After Claudius tore out of the room, your mother followed him, and after she left everyone else left too, leaving the room empty but for you, Ophelia, and Horatio.
“Did you see that? He totally chose the murdery options, and then he freaked out!” you say, really excited.
“There’s no denying that!” says Horatio.
“This means the spooky ghost was correct!” you say. Ophelia looks at you for a moment and then opens her mouth to speak.
Wait, hold on, I can’t remember — you’ve made a lot of crazy choices. Did you and Ophelia break up the last time you saw her?
☠ Yeah man, we broke up ☠
» Actually, before we started reading that book-within-a-book, Ophelia told me we were cool, so we’re definitely cool «
» Not only did we not break up, I actually WAS Ophelia before Claudius started reading the book! «
» To tell you the truth, not only did we not break up, but she said she wants to marry me and that I’m the handsomest man she ever did meet. She explained that if you looked up “sexy” in the dictionary, there’d be a picture of me with the caption “We put this here because we knew you wouldn’t want to die without ever having seen such a hunky chunk of man.” «
* * *
* * *
Hah hah, nice try! WHAT YOU JUST SAID IS A TOTAL LIE. And you know what happens when you lie?
I’ll tell you what happens.
You hear a rumbling. Ophelia and Horatio run to the window to see what’s happening, but as they reach it the castle floor beneath them crumbles and splits. Your last vision of Ophelia is of her falling and calling out as the roof buckles in, burying them both.

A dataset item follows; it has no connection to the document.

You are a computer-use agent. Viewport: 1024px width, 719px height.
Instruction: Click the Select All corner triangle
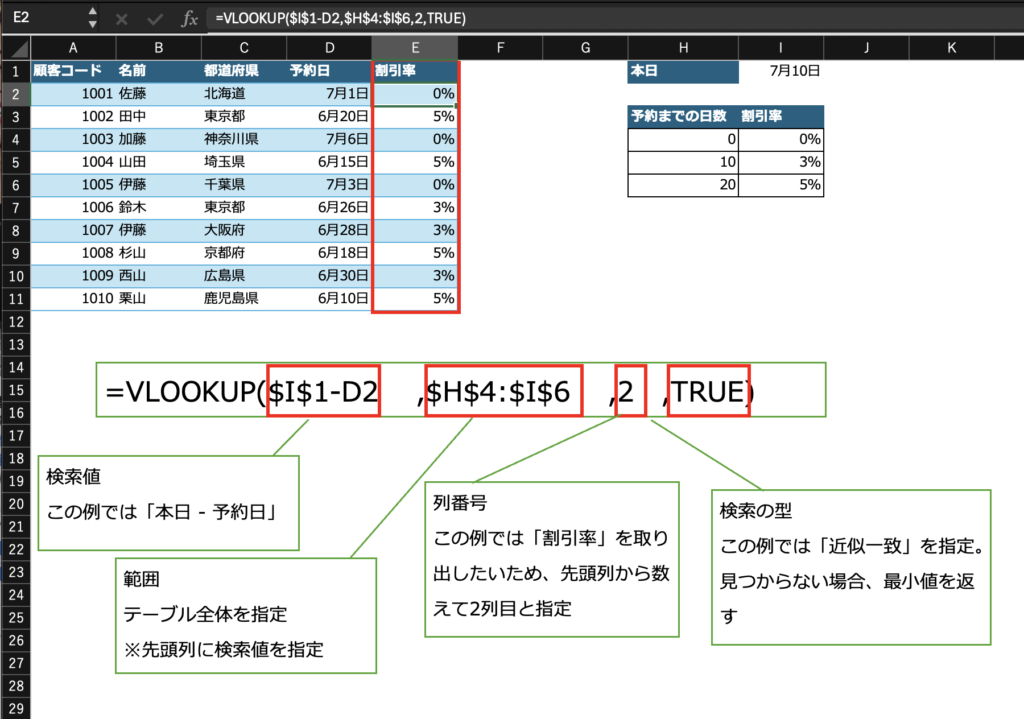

You stumble backwards, running out the door as the castle collapses behind you. You’re running as fast as you can, tearing down the hallway but still staying only just ahead of the destruction. You leap outside, barely escaping as the castle collapses into rubble behind you. Looking up, you see the storm clouds, lightning crackling between them, thunder shaking the very ground beneath you. The clouds seem to form letters that read “YOU THOUGHT YOU COULD LIE TO THE AUTHOR ABOUT THE CONTENTS OF HIS OWN BOOK? SERIOUSLY??”
As you stumble to your feet, the earth cracks open beneath you, and you’re left straddling it with one leg on either side as it
splits open wider and wider. Looking down, you see magma and liquid metals rush towards the surface. This gash leads all the way to the earth’s core, and the toxic gases rushing past you as they blast towards the sky burn your skin and make you choke. The planet is tearing itself apart, and moments later, it explodes, killing not just all life on Earth but all life that would’ve lived there in the future, if only you’d told the truth.
The human race is extinguished. You have scored -1 out of a possible 1000 points and died.
Also, you lied to a book.
THE END
* * *
» Restart? «
* * *
You whistle and sit yourself down on the floor in the middle of the room. That seems a little awkward, so you stretch out on your side, your arm supporting your head and your other arm resting on your hips. There! Nobody could be more casual than you!